● Exercise goal: Please repeat the entries below exactly as written, leaving out any images.

● Source information:
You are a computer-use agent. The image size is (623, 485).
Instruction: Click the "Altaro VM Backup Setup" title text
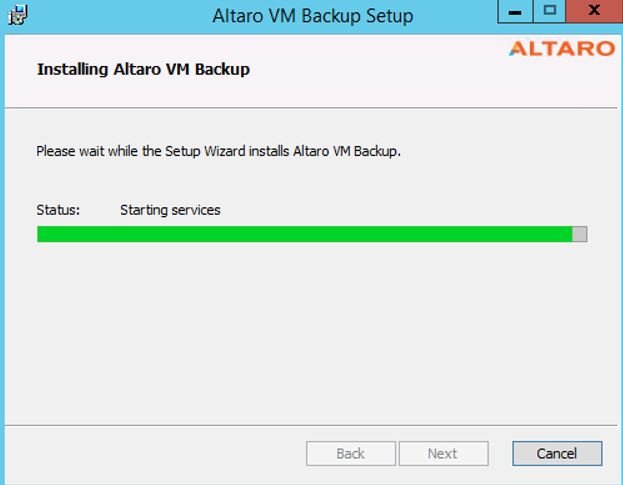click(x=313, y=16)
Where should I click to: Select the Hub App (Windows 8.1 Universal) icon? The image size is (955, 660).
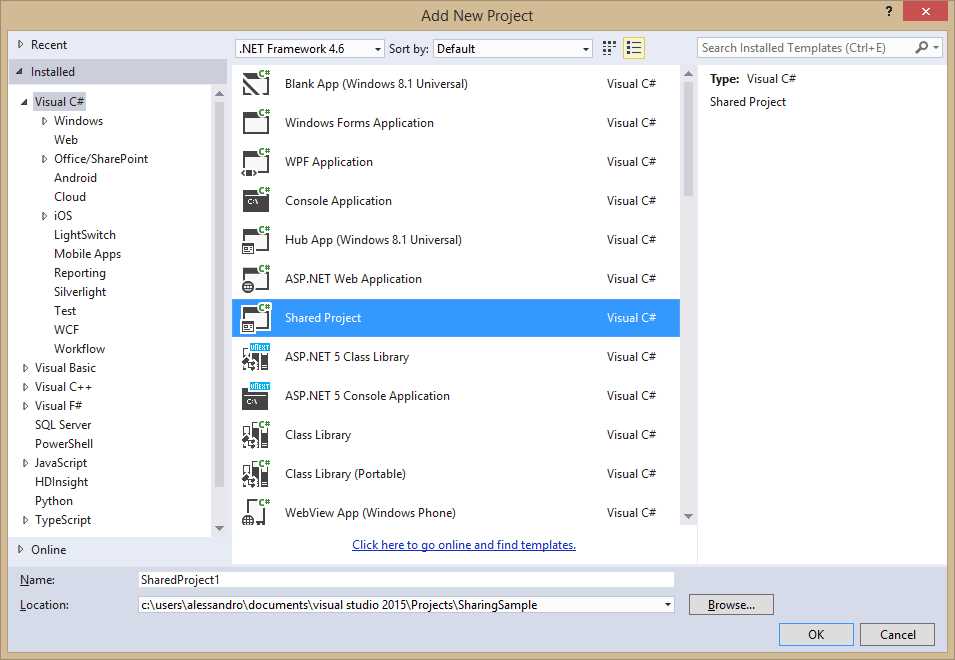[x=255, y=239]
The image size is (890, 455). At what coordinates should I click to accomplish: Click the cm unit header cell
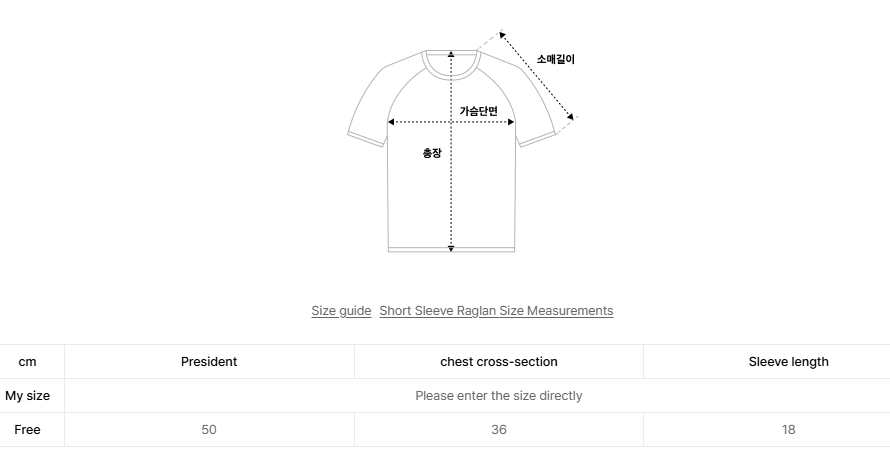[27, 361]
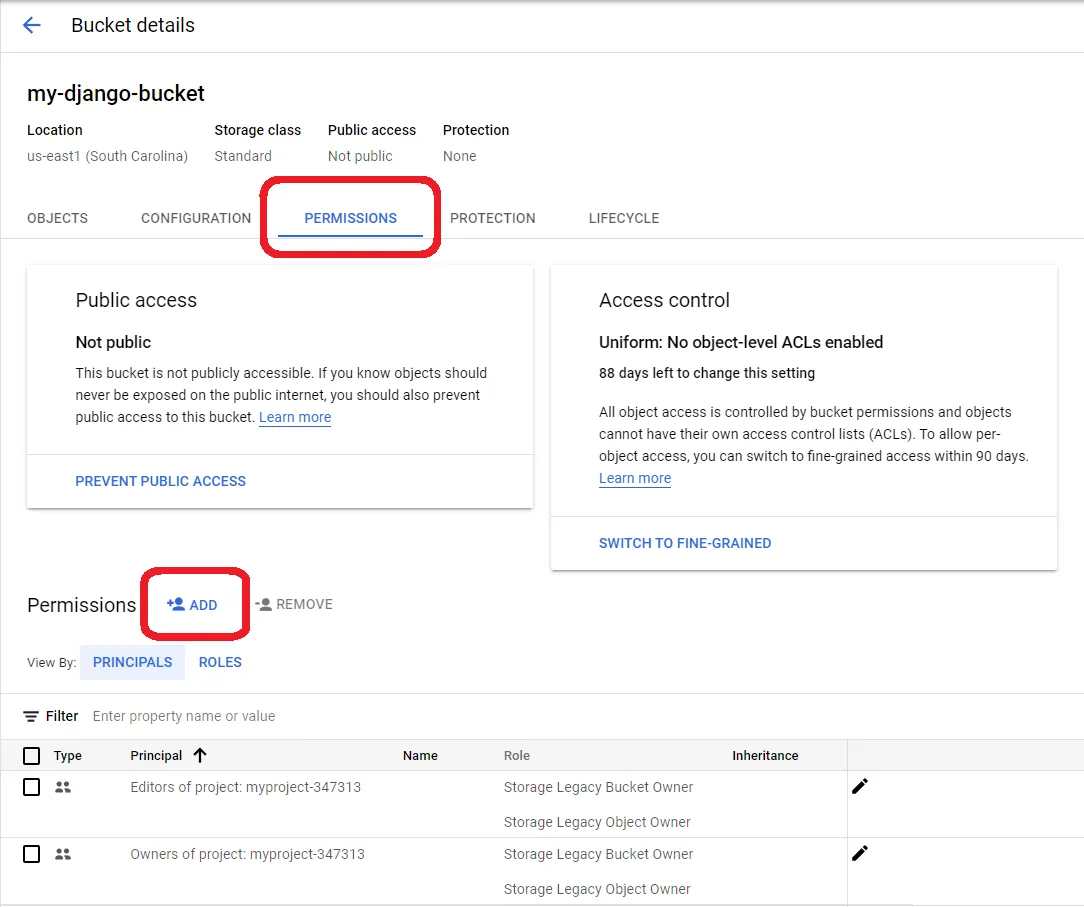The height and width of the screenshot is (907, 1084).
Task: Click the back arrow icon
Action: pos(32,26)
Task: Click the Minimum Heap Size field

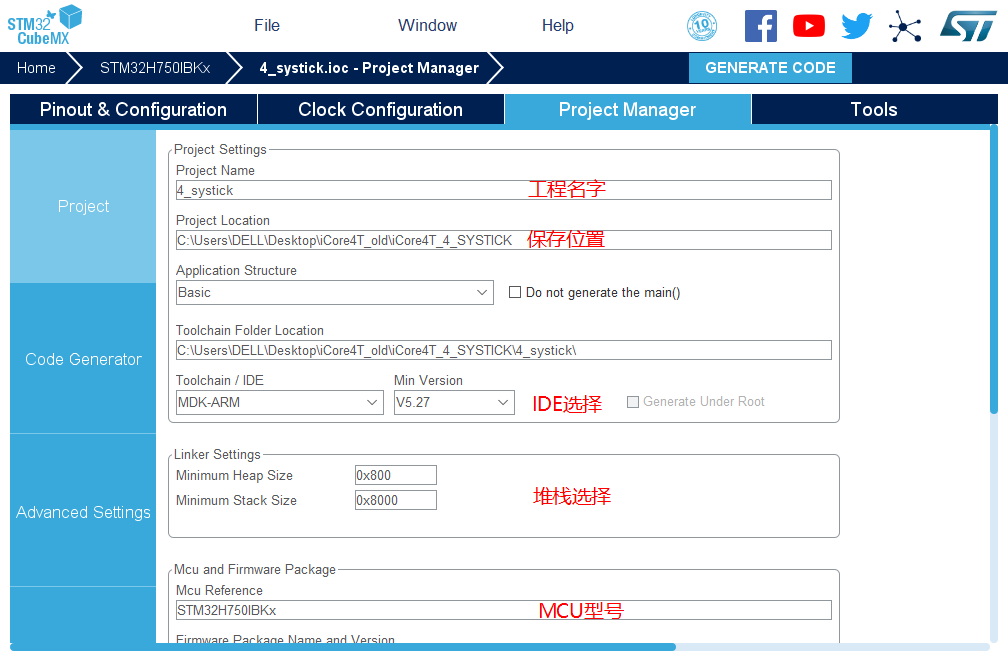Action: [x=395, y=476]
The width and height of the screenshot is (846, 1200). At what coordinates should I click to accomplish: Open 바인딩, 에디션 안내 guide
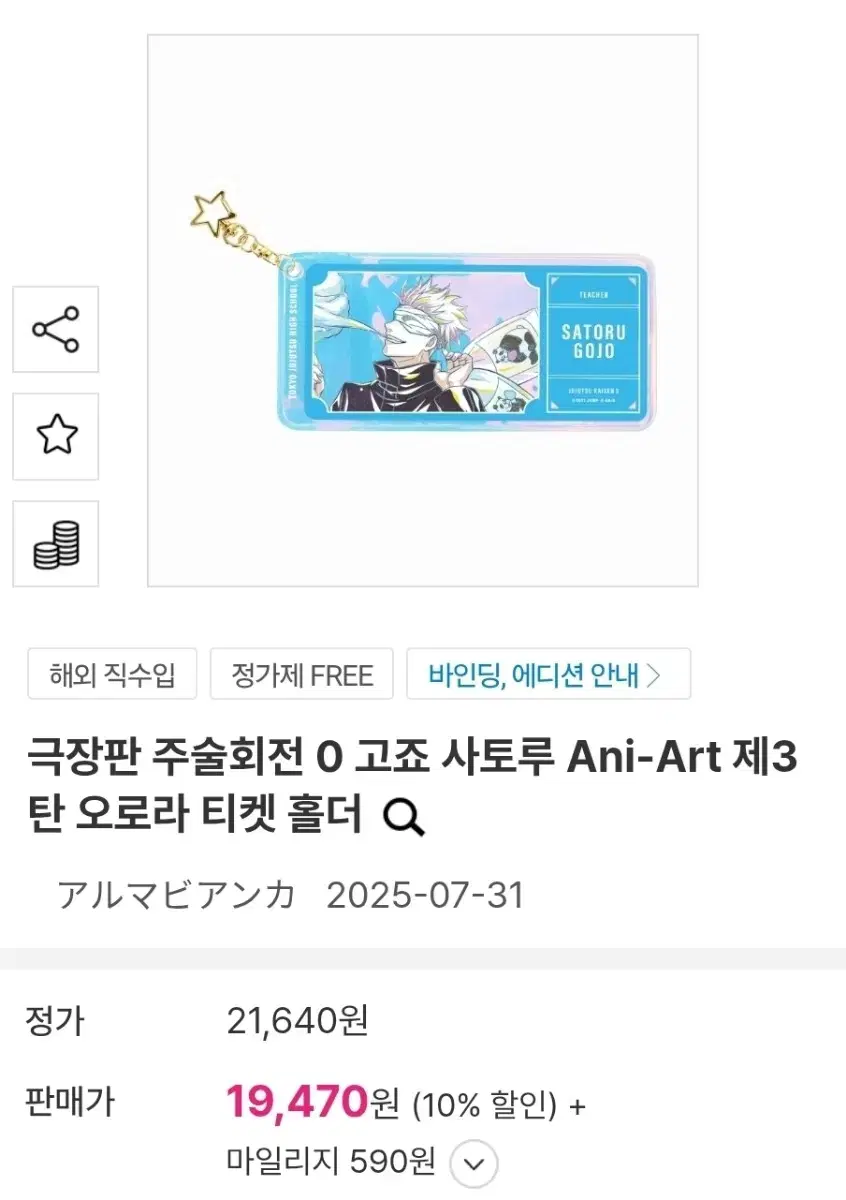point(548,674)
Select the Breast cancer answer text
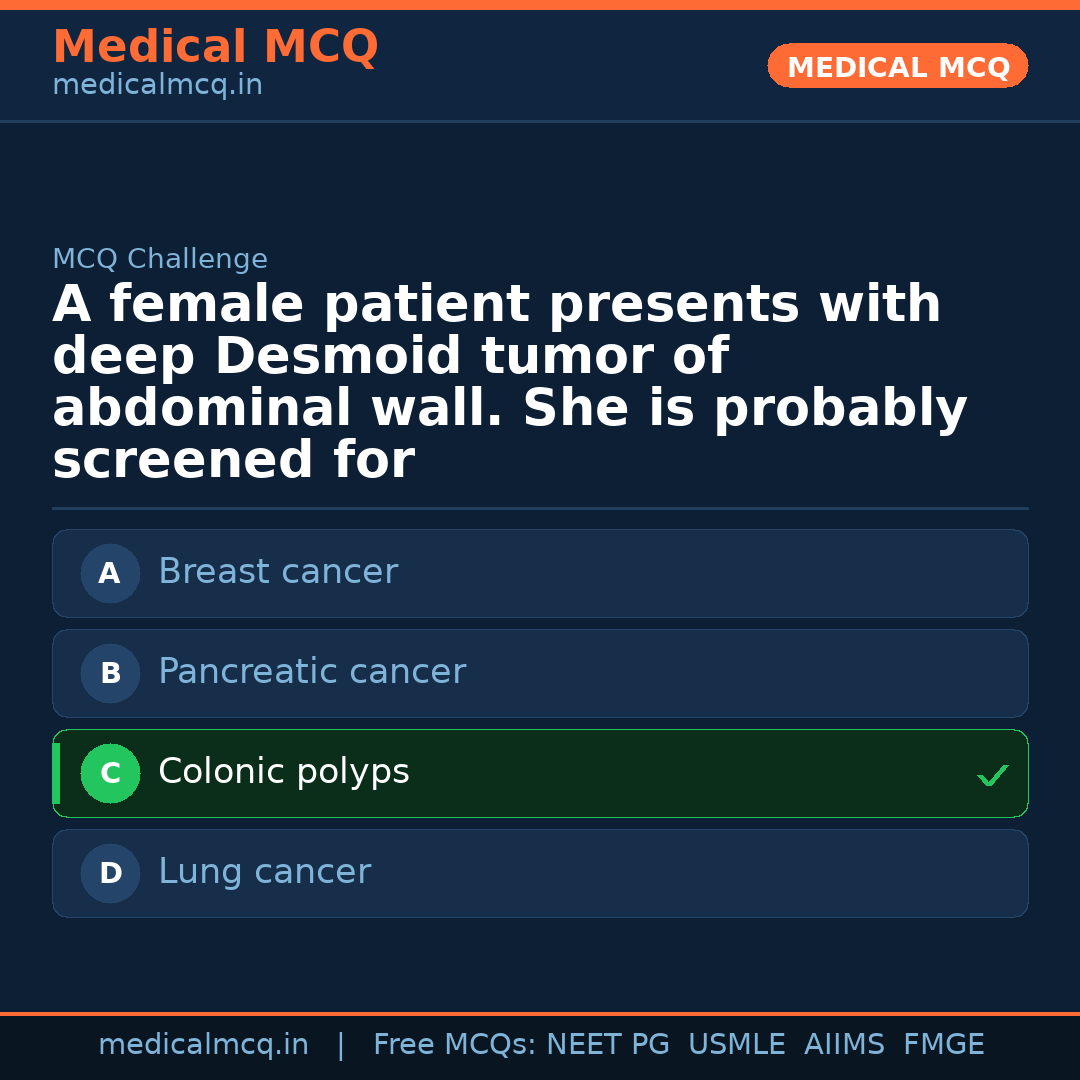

● Your solution:
You are a computer-use agent. The image size is (623, 485).
Instruction: Click the "Altaro VM Backup Setup" title text
click(x=313, y=16)
Where should I click to: Select the Hub App (Windows 8.1 Universal) icon? The image size is (955, 660).
[x=255, y=239]
The image size is (890, 455). At what coordinates should I click to accomplish: Click the cm unit header cell
[27, 361]
The height and width of the screenshot is (907, 1084).
Task: Click the back arrow icon
Action: pos(32,26)
Task: Click the Minimum Heap Size field

Action: [x=395, y=476]
The width and height of the screenshot is (846, 1200). At what coordinates should I click to accomplish: Open 바인딩, 에디션 안내 guide
point(548,674)
Select the Breast cancer answer text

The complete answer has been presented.